Thursday, February 02, 2006

A Painter, a Bottle Cap and a Close Shave

On this day, back in 1892, Baltimore’s William Painter patented the Crown Cork (US patent 468,258), the first bottle cap. This fact brings back memories…

No, I am not old enough to remember 1892, but I am old enough to remember when all soda bottles, not just beer, sported a cork-lined crown of metal. I also remember walking along streets in West Baltimore that were “decorated” with many of these discarded bottle caps, embedded in the surface of my childhood black asphalt jungle.
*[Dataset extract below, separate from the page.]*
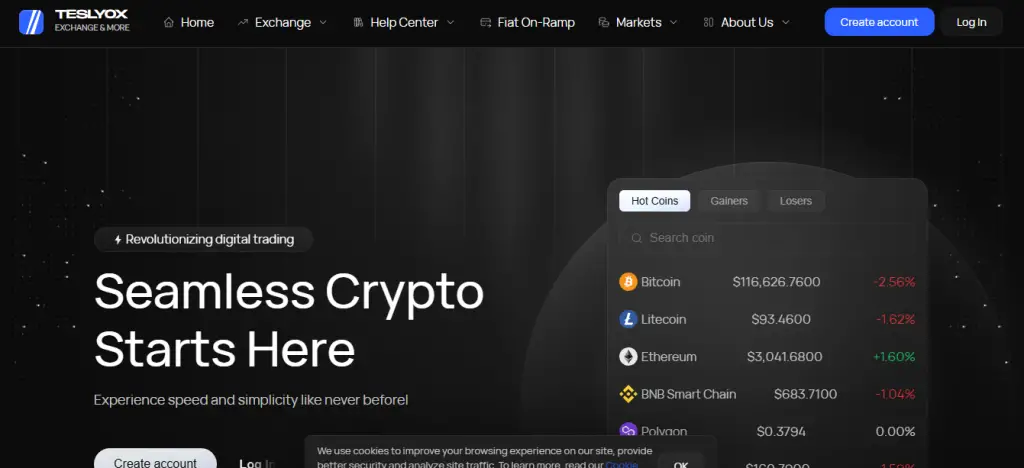Expand the Exchange dropdown chevron

point(323,22)
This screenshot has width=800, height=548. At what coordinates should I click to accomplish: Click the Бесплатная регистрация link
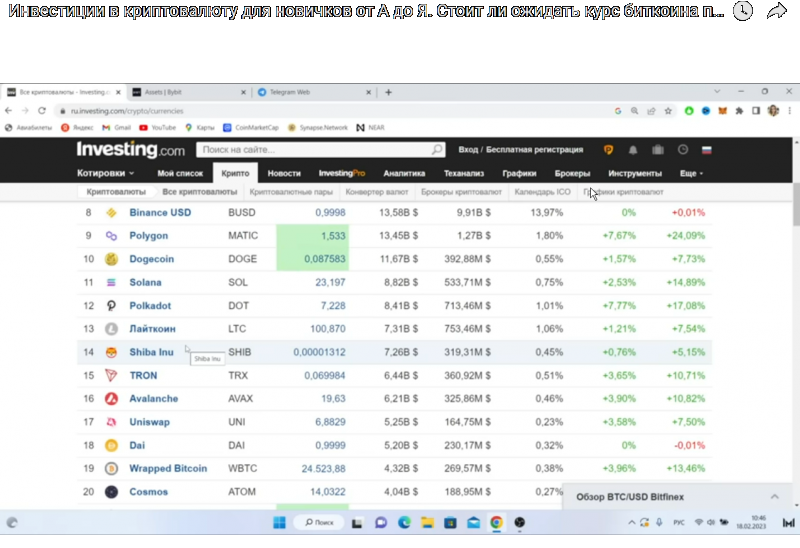535,150
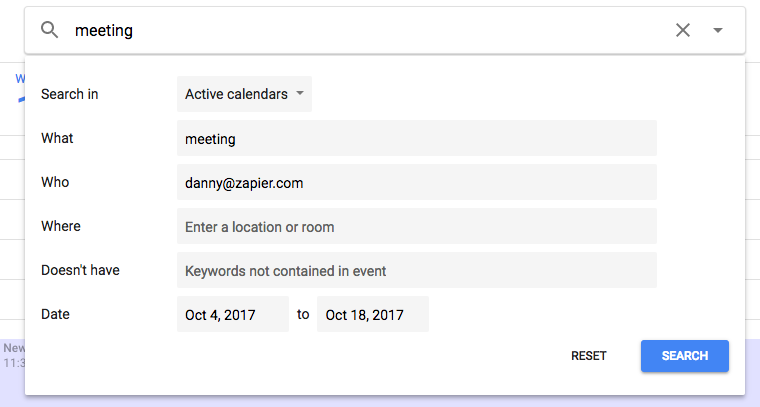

I remember the tall, elegantly thin glass bottles of soda of the time, and I remember visiting Mexico, years later, and going to a soda shop in Guadalajara that served sodas in similar glass bottles. (Of course, because of returning bottles for deposits and recycling, maybe some of these were even some of the same bottles.) Later, I remember my time at the Baltimore Museum of Industry as its Development / Marketing Director. At the museum, the Crown Cork & Seal Company (renamed from the Bottle Seal Company, due to the success of the new crown cork) was featured prominently on the museum’s Maryland Milestones wall of fame. The company, no longer based in Baltimore, is now known as Crown Holdings, but I do remember them as a contributor to the museum. And, reportedly, it was the crown cork, the first popular disposable product, that actually inspired a salesman for the company, King C. Gillette, to invent an equally successful throwaway product – the disposable razor.